## What you have to do:
Swap "Image resolution" for "Frame size" everywhere in the listing below, and reproduce every line with no other changes.

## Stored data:
=-=-=-=-=
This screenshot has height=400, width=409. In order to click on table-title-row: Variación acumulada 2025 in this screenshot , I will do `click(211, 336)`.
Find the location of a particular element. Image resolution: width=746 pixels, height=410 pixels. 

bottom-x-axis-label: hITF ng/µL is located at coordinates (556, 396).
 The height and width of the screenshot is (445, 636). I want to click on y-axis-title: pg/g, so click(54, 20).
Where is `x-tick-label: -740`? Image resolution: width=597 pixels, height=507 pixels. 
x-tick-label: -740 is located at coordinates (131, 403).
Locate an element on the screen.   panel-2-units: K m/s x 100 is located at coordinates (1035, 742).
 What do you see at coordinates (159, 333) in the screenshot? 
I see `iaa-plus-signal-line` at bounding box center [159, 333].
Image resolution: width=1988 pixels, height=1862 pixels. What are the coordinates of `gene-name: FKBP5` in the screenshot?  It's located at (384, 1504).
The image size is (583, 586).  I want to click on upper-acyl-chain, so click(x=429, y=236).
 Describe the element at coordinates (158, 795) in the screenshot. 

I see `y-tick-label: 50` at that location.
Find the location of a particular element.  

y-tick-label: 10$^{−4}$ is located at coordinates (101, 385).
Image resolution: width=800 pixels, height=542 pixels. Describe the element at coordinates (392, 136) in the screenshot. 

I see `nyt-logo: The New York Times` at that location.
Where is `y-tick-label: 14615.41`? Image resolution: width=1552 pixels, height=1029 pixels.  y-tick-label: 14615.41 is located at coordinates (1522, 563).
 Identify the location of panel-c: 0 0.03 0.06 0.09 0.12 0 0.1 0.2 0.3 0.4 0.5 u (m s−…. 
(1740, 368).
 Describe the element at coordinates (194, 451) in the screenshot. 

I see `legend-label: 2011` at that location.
=-=-=-=-=
## Reply to the task:
This screenshot has height=400, width=409. In order to click on table-title-row: Variación acumulada 2025 in this screenshot , I will do `click(211, 336)`.
Find the location of a particular element. Frame size: width=746 pixels, height=410 pixels. 

bottom-x-axis-label: hITF ng/µL is located at coordinates (556, 396).
 The height and width of the screenshot is (445, 636). I want to click on y-axis-title: pg/g, so click(54, 20).
Where is `x-tick-label: -740`? Frame size: width=597 pixels, height=507 pixels. 
x-tick-label: -740 is located at coordinates (131, 403).
Locate an element on the screen.   panel-2-units: K m/s x 100 is located at coordinates (1035, 742).
 What do you see at coordinates (159, 333) in the screenshot? 
I see `iaa-plus-signal-line` at bounding box center [159, 333].
Frame size: width=1988 pixels, height=1862 pixels. What are the coordinates of `gene-name: FKBP5` in the screenshot?  It's located at (384, 1504).
The image size is (583, 586).  I want to click on upper-acyl-chain, so click(x=429, y=236).
 Describe the element at coordinates (158, 795) in the screenshot. 

I see `y-tick-label: 50` at that location.
Find the location of a particular element.  

y-tick-label: 10$^{−4}$ is located at coordinates (101, 385).
Frame size: width=800 pixels, height=542 pixels. Describe the element at coordinates (392, 136) in the screenshot. 

I see `nyt-logo: The New York Times` at that location.
Where is `y-tick-label: 14615.41`? Frame size: width=1552 pixels, height=1029 pixels.  y-tick-label: 14615.41 is located at coordinates (1522, 563).
 Identify the location of panel-c: 0 0.03 0.06 0.09 0.12 0 0.1 0.2 0.3 0.4 0.5 u (m s−…. 
(1740, 368).
 Describe the element at coordinates (194, 451) in the screenshot. 

I see `legend-label: 2011` at that location.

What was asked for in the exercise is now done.